▶ _Description of the task_: Substitute "center point" for "midpoint" and give again the lines from the start of the records through the line holding "center [438, 187].", inclusive, with everything else unchanged.

--- start ---

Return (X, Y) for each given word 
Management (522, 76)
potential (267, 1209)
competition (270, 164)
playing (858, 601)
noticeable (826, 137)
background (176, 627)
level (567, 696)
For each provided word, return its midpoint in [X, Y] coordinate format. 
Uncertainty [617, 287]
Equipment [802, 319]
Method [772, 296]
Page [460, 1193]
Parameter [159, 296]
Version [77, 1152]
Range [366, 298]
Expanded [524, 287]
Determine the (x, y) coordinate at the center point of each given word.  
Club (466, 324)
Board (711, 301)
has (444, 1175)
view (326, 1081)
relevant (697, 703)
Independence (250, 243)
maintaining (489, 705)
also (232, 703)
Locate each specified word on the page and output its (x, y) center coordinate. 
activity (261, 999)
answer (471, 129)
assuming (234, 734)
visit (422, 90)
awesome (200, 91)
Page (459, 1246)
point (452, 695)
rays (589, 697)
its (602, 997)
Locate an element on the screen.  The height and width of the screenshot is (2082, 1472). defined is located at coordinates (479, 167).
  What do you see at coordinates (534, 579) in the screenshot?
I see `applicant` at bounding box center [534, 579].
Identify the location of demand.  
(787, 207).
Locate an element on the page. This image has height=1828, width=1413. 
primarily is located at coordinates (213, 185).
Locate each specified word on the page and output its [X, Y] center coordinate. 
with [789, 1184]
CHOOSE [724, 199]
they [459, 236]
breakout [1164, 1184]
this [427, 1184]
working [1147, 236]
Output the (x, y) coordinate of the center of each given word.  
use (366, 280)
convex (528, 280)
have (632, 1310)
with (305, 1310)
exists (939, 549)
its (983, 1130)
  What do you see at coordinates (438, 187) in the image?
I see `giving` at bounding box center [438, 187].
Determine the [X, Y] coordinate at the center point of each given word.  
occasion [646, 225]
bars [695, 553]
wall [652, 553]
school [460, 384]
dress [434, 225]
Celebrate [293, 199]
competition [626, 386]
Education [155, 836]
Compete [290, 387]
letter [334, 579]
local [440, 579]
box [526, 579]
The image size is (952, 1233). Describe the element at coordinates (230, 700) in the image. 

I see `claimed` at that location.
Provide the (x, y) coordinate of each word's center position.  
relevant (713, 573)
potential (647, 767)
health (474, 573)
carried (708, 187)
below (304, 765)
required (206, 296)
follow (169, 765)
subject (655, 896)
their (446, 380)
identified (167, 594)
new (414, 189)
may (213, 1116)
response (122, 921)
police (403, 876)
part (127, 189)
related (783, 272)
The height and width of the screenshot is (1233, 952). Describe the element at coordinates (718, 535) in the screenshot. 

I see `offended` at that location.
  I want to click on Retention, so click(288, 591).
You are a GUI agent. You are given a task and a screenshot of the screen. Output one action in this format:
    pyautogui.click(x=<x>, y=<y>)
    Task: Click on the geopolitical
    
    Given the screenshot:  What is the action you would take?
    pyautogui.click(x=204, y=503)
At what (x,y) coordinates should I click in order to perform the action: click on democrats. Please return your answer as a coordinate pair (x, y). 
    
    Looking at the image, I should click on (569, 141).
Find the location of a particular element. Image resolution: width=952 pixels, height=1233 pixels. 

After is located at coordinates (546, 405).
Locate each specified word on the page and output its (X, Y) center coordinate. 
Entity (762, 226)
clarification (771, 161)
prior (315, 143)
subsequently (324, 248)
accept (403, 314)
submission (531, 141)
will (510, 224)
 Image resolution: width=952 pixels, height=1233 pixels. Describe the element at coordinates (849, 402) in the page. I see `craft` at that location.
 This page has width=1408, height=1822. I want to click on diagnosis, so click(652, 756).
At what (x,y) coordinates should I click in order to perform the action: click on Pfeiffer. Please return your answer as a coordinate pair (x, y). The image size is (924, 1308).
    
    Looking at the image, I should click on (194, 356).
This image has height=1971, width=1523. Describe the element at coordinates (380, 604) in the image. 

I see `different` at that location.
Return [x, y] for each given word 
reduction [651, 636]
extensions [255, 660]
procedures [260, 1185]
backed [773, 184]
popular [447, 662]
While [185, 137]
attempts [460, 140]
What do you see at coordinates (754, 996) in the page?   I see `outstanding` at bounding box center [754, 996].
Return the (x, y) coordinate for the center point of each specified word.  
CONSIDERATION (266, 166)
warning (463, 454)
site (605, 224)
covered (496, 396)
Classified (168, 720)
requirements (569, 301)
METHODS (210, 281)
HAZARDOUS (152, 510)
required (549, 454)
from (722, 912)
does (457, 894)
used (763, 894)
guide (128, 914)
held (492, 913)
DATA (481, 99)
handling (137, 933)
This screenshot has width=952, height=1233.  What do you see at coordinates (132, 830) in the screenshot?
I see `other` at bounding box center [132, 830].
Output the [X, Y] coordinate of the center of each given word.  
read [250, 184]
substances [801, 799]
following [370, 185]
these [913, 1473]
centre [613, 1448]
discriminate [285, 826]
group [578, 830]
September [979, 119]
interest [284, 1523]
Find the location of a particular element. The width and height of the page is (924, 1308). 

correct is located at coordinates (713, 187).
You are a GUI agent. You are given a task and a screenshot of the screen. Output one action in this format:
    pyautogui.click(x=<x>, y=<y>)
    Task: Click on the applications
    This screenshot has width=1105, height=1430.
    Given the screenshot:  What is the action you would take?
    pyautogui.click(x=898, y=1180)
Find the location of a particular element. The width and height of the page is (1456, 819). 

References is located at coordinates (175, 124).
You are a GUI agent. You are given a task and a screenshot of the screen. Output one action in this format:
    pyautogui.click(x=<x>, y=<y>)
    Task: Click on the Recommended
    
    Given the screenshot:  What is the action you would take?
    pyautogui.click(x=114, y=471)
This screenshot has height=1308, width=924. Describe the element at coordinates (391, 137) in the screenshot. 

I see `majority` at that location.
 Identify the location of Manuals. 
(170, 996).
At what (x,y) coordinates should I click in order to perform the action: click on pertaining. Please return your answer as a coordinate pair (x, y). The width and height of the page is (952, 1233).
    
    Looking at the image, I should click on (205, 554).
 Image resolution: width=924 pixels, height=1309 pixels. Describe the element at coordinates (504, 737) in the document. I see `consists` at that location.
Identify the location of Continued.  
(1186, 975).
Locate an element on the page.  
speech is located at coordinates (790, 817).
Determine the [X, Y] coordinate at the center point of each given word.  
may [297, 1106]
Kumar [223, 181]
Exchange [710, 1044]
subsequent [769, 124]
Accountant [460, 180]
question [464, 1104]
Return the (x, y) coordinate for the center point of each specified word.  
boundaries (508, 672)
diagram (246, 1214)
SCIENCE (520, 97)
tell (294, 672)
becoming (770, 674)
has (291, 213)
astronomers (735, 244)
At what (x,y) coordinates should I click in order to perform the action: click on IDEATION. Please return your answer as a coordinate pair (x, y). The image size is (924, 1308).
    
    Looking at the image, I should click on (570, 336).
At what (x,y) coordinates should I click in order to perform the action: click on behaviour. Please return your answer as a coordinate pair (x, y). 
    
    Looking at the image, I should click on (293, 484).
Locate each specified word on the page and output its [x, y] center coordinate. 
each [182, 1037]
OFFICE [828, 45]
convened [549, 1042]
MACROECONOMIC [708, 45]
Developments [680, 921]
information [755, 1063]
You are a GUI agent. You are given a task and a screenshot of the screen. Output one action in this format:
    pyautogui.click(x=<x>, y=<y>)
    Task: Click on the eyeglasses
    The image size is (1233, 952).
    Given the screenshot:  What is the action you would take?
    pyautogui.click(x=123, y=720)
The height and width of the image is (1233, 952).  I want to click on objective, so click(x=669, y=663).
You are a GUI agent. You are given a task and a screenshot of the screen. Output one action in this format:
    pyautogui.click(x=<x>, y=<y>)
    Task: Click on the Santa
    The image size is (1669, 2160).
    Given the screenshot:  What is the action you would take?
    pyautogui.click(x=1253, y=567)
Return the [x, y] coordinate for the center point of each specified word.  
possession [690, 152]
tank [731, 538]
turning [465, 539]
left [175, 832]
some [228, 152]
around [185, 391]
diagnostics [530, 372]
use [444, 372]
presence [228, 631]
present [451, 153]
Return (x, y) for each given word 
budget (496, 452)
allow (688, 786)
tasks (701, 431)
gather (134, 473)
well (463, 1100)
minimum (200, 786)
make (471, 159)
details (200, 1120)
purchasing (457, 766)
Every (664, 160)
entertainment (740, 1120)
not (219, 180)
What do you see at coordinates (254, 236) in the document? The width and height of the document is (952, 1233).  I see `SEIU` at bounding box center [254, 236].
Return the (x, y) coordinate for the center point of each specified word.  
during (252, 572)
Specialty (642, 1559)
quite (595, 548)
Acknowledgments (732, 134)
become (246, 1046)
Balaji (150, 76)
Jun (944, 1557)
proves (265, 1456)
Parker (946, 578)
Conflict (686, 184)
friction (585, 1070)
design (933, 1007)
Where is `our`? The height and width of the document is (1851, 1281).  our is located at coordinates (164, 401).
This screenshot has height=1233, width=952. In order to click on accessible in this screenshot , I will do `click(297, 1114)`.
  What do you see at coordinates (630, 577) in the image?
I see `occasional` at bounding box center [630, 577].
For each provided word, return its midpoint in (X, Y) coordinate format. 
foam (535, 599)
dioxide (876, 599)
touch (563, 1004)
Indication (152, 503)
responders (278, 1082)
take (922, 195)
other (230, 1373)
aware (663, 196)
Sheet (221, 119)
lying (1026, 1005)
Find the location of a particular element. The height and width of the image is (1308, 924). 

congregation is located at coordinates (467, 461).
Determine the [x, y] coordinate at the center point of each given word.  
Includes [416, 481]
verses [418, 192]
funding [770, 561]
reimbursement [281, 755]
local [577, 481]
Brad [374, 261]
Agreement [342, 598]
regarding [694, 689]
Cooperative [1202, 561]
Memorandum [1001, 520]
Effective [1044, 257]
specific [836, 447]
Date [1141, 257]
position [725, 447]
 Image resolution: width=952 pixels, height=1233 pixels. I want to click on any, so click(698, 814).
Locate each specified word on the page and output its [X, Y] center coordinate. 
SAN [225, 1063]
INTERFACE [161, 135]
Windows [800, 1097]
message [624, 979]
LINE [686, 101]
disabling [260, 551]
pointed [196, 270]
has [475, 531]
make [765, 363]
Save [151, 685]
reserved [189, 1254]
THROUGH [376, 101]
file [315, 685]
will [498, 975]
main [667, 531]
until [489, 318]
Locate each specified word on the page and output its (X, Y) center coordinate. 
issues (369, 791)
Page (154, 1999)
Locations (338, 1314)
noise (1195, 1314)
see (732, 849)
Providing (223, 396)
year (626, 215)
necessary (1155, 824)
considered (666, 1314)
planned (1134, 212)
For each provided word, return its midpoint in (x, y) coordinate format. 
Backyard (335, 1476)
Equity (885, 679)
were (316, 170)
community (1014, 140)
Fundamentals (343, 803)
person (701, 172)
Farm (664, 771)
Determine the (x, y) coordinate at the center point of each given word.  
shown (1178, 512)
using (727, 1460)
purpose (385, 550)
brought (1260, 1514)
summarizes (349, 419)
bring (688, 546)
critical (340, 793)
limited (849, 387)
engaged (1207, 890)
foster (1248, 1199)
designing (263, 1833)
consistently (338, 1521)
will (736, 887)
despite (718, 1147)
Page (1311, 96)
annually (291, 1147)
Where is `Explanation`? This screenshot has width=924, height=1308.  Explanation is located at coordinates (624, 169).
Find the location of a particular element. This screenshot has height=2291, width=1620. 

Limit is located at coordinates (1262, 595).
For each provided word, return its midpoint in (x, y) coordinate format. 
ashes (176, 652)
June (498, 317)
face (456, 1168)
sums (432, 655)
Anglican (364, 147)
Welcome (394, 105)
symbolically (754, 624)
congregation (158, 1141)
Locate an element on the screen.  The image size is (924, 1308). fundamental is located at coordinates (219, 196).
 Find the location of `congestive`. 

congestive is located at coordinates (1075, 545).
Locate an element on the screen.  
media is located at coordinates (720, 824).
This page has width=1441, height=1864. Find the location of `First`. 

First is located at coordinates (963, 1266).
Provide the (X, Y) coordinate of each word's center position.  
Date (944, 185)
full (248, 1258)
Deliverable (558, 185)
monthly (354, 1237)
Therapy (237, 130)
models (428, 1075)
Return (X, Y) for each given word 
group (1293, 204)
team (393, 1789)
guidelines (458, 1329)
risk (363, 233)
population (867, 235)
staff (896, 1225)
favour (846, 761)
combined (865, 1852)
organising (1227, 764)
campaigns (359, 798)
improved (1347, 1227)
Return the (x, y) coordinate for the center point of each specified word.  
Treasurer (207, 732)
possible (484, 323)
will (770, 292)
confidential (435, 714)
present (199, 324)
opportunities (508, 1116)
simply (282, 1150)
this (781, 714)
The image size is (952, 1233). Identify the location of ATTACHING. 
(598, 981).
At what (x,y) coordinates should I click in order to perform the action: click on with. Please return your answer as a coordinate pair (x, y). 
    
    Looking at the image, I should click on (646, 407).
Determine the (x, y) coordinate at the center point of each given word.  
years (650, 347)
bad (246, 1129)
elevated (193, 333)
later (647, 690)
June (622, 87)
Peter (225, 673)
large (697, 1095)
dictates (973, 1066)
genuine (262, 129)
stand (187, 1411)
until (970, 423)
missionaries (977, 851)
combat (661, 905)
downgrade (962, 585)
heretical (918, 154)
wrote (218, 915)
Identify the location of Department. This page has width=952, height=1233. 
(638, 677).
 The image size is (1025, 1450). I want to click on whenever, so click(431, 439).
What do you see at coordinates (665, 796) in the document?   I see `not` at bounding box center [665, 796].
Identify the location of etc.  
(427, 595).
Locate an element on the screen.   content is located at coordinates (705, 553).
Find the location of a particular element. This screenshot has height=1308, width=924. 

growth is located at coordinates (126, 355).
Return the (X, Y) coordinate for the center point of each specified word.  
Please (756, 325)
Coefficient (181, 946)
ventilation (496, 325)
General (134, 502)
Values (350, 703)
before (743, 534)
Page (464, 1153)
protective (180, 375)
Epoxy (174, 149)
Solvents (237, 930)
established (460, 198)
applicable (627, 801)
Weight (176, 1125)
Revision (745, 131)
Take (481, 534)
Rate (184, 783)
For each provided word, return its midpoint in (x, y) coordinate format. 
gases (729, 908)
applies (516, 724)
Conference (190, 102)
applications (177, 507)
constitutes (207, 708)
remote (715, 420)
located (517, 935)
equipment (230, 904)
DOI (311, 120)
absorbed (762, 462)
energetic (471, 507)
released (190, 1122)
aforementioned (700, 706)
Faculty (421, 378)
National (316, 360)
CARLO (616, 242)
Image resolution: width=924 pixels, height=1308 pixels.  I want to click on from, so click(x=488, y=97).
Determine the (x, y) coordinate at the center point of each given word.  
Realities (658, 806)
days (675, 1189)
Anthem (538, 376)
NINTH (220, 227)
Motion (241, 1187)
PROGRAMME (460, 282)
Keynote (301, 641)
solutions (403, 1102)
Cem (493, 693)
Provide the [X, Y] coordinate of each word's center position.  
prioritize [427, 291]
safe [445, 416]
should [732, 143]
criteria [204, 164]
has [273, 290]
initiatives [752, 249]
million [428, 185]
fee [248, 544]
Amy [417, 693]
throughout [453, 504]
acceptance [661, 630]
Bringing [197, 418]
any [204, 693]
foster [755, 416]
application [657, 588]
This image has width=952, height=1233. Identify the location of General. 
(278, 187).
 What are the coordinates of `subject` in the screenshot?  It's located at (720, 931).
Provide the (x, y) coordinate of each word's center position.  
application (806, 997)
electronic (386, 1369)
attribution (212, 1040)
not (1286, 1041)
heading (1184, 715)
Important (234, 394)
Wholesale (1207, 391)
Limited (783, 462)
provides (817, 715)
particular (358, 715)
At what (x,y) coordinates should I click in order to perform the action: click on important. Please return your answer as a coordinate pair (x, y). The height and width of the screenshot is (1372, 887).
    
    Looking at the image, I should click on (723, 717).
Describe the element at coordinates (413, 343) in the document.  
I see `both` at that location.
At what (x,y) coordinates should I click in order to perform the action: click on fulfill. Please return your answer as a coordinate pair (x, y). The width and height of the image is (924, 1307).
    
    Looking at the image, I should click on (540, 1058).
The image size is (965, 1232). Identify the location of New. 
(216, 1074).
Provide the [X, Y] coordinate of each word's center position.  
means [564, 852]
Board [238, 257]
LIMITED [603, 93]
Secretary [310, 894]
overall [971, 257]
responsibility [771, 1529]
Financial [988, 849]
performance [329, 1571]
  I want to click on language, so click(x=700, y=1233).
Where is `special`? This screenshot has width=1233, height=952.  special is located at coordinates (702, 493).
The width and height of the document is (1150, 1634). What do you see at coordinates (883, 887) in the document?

--- end ---

▶ _Result of this exercise_:
Return (X, Y) for each given word 
Management (522, 76)
potential (267, 1209)
competition (270, 164)
playing (858, 601)
noticeable (826, 137)
background (176, 627)
level (567, 696)
For each provided word, return its center point in [X, Y] coordinate format. 
Uncertainty [617, 287]
Equipment [802, 319]
Method [772, 296]
Page [460, 1193]
Parameter [159, 296]
Version [77, 1152]
Range [366, 298]
Expanded [524, 287]
Determine the (x, y) coordinate at the center point of each given word.  
Club (466, 324)
Board (711, 301)
has (444, 1175)
view (326, 1081)
relevant (697, 703)
Independence (250, 243)
maintaining (489, 705)
also (232, 703)
Locate each specified word on the page and output its (x, y) center coordinate. 
activity (261, 999)
answer (471, 129)
assuming (234, 734)
visit (422, 90)
awesome (200, 91)
Page (459, 1246)
point (452, 695)
rays (589, 697)
its (602, 997)
Locate an element on the screen.  The height and width of the screenshot is (2082, 1472). defined is located at coordinates (479, 167).
  What do you see at coordinates (534, 579) in the screenshot?
I see `applicant` at bounding box center [534, 579].
Identify the location of demand.  
(787, 207).
Locate an element on the page. This image has height=1828, width=1413. 
primarily is located at coordinates (213, 185).
Locate each specified word on the page and output its [X, Y] center coordinate. 
with [789, 1184]
CHOOSE [724, 199]
they [459, 236]
breakout [1164, 1184]
this [427, 1184]
working [1147, 236]
Output the (x, y) coordinate of the center of each given word.  
use (366, 280)
convex (528, 280)
have (632, 1310)
with (305, 1310)
exists (939, 549)
its (983, 1130)
  What do you see at coordinates (438, 187) in the image?
I see `giving` at bounding box center [438, 187].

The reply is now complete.